[SELECTED EXCERPT]
□ □ □ □
Summer movies: Lilo & Stitch, Superman, and The Fantastic Four. Summer Off Broadway: Toxic masculinity. The vibes are everywhere. Abby Rosebrock’s Lowcountry, at the Atlantic, was about a kindly sex offender and his would-be girlfriend and/or “fucked-up mystic,” both their lives deformed since adolescence by Christianity wielded punitively along South Carolina’s marshy coastland. It was a baffling neo-noir comedy of sorts that I found more exasperating than engaging, with a particularly wonky ending. But two other shows exploring the world of men gone astray, Penelope Skinner’s Angry Alan and Emmanuelle Mattana’s Trophy Boys, are more persuasive.
Mattana’s play, a lively 75 minutes at the MCC Theater, hails from Australia, but the themes are universal. (A reference to mayoral candidate Zohran Mamdani situates the show, which has been on the road since 2022, in NYC 2025 for its U.S. premiere.) We’re in a wealthy prep school and embedded with a male debate team facing off against the girls for a final cutthroat competition. The four boys have an hour to put together an affirmative answer to a contentious question: has feminism failed women? Schooled in woke, they’re initially thrown by the topic, embarrassed to defend the patriarchy. Still they grapple with it, satirically, and concepts like “intersectionality” and “neo-capitalist colonial systems” are skewered in arrogant teen-speak. Then, a shift, as one of them is accused of sexual assault, and additional revelations tumble like dominoes.
□ □ □ □
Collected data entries
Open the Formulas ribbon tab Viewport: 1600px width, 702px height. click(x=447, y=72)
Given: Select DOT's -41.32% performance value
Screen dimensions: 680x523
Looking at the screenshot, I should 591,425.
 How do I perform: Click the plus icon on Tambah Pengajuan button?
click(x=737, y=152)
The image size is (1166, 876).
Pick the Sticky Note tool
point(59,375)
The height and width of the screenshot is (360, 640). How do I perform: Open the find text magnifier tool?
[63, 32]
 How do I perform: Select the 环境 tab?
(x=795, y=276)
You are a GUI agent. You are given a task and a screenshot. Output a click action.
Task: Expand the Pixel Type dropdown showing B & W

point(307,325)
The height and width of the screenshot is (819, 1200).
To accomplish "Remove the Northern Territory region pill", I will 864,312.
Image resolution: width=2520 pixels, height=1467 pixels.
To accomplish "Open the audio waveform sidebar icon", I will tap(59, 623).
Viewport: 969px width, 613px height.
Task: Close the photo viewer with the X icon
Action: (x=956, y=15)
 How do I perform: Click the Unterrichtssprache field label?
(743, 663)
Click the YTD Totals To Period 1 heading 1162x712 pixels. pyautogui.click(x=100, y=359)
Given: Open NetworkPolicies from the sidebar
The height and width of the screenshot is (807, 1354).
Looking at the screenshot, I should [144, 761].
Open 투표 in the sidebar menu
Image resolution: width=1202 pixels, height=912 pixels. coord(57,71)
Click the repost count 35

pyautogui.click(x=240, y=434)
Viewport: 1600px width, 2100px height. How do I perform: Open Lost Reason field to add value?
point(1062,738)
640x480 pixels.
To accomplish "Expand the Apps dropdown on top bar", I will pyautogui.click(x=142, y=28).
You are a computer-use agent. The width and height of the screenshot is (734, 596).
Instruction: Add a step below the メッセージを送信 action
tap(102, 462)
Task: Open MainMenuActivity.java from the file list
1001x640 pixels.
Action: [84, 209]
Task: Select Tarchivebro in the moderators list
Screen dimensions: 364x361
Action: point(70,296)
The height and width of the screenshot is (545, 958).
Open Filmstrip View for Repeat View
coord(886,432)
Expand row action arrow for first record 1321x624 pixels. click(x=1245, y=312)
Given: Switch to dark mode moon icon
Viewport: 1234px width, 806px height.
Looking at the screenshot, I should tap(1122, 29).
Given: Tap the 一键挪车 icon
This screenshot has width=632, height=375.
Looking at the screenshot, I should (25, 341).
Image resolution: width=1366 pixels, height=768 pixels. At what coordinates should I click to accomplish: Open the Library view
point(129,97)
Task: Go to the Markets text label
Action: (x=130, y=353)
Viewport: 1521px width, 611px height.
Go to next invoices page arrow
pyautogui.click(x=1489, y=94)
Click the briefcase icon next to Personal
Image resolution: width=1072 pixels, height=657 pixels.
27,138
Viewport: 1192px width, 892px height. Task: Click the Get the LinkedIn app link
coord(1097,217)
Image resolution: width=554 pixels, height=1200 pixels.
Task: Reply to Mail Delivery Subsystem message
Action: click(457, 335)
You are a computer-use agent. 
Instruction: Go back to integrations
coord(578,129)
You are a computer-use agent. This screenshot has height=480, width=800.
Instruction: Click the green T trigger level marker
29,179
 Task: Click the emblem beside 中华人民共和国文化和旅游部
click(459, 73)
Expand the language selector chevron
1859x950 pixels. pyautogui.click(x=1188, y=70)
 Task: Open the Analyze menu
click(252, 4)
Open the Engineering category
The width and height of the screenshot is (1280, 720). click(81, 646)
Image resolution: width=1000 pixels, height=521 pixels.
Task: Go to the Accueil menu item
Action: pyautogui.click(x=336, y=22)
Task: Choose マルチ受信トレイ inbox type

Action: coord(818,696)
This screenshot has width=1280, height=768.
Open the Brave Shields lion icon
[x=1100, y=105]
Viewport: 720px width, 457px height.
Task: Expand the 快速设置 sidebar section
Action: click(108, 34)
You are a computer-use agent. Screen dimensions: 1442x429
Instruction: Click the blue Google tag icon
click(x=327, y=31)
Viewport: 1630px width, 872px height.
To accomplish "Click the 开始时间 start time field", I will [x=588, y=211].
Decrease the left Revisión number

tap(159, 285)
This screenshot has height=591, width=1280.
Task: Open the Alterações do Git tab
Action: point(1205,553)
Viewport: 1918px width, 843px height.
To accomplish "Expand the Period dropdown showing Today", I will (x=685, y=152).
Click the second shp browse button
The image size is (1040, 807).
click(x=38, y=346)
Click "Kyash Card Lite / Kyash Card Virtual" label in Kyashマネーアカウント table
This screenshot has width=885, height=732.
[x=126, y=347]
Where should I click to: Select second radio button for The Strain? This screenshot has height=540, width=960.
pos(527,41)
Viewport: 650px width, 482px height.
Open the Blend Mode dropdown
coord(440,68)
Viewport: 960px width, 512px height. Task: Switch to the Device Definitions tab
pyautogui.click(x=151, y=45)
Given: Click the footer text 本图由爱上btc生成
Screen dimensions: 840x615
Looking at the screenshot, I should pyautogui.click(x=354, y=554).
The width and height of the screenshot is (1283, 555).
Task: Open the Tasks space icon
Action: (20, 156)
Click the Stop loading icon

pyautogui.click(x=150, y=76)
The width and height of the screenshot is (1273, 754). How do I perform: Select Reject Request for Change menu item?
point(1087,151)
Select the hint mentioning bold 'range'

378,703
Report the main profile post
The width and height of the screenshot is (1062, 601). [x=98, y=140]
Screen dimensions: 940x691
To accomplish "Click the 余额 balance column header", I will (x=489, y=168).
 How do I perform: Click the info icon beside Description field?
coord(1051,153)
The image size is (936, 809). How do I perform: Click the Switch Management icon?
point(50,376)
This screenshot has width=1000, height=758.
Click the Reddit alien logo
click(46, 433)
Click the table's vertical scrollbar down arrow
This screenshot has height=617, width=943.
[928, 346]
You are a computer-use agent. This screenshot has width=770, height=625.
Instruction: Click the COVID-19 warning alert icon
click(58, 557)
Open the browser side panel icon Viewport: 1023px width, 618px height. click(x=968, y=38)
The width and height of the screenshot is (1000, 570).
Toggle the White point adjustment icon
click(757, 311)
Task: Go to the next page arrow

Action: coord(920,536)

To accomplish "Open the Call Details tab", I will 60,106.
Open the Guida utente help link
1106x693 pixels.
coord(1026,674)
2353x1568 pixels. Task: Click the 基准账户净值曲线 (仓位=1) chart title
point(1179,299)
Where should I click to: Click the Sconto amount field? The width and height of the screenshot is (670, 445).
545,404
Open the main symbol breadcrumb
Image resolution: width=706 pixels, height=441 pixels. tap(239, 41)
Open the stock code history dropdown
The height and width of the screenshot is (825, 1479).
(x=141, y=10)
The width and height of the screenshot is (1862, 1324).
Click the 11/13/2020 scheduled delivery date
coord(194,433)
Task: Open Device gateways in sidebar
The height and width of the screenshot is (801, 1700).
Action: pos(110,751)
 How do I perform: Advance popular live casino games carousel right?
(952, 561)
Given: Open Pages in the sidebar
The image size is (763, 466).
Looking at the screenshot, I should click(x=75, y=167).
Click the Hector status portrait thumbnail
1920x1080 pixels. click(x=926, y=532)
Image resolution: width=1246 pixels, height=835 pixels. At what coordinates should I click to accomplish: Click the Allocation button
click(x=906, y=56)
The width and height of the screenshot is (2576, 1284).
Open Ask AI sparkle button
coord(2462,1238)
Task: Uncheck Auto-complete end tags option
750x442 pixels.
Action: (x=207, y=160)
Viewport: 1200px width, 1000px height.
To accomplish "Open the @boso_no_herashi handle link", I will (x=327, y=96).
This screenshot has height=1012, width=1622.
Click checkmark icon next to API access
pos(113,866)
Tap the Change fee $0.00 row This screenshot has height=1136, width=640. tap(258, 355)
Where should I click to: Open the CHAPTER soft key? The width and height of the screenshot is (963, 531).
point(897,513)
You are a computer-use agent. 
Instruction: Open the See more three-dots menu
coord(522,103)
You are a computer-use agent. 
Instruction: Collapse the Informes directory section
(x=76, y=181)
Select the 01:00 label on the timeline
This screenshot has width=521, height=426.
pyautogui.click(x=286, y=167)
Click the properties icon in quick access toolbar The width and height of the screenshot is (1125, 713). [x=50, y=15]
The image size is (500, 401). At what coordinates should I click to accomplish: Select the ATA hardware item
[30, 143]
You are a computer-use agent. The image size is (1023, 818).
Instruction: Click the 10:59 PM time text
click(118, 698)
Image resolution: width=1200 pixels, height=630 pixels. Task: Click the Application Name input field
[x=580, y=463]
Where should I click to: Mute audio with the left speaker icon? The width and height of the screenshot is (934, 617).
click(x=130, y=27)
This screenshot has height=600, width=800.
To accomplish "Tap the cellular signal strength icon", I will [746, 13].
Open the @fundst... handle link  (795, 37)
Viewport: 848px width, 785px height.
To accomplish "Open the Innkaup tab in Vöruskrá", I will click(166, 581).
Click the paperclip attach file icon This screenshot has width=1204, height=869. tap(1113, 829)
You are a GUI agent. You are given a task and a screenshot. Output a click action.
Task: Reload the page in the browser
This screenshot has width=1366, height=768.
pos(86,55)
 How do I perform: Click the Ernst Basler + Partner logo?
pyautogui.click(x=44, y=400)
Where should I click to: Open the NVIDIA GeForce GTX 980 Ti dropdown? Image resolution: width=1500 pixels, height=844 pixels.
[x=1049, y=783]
□ □ □ □
[TASKS FOR THIS EXERCISE]
(1) Reproduce the passage of the theater review from "Mattana’s play, a" to "tumble like dominoes.".
(2) According to the theater review, which country does Emmanuelle Mattana's Trophy Boys come from?
(3) Continue the theater review from the point where it stops.
These lines stand apart from the theater review and form separate material.

[ANSWERS TO EACH TASK]
(1)
Mattana’s play, a lively 75 minutes at the MCC Theater, hails from Australia, but the themes are universal. (A reference to mayoral candidate Zohran Mamdani situates the show, which has been on the road since 2022, in NYC 2025 for its U.S. premiere.) We’re in a wealthy prep school and embedded with a male debate team facing off against the girls for a final cutthroat competition. The four boys have an hour to put together an affirmative answer to a contentious question: has feminism failed women? Schooled in woke, they’re initially thrown by the topic, embarrassed to defend the patriarchy. Still they grapple with it, satirically, and concepts like “intersectionality” and “neo-capitalist colonial systems” are skewered in arrogant teen-speak. Then, a shift, as one of them is accused of sexual assault, and additional revelations tumble like dominoes.

(2) Australia.

(3)
Trophy Boys is the latest “teens in trouble” show directed by Danya Taymor, of the Broadway hits The Outsiders and John Proctor is the Villain, where a classroom is upended by a close reading of Arthur Miller’s witch hunt play The Crucible that hits uncomfortably close to the bone. Subtle it isn’t, as “allyship” is thrown out the window once a questionable coverup is shakily agreed upon, and the performers, including Mattana, manically make a meal of their hypocrisy. Wait, the playwright is one of the boys? Indeed, as per her instructions all four roles must be played by female, queer, trans, and nonbinary actors. They’re very good, stalking the intimate classroom set (by Matt Saunders, and decorated with posters of “inspirations” like Oprah Winfrey and Yoko Ono), but it struck me as an affectation…until a devastatingly quiet scene, where the POV changes and a pall falls over the fun and games. Chilling.
The British Skinner’s play (co-created with Don Mackay for the Edinburgh Fringe Festival in 2018) is the debut offering of Studio Seaview, in Second Stage’s from Off Broadway digs. Sweetening difficult subject matter is star John Krasinski, the once and forever Jim Halpert from The Office. He’s not the title character–when was the sheepishly appealing Jim ever angry? But, as Roger, sliding down the slippery slope of online hucksterism, he can’t help but suggest a Jim who has broken bad. Not that he seems to know it, or show it; in this one-person show he exudes self-confidence, and ingratiates us into his suburban life. It’s not great; a broken marriage, a problem son, a new girlfriend, job loss.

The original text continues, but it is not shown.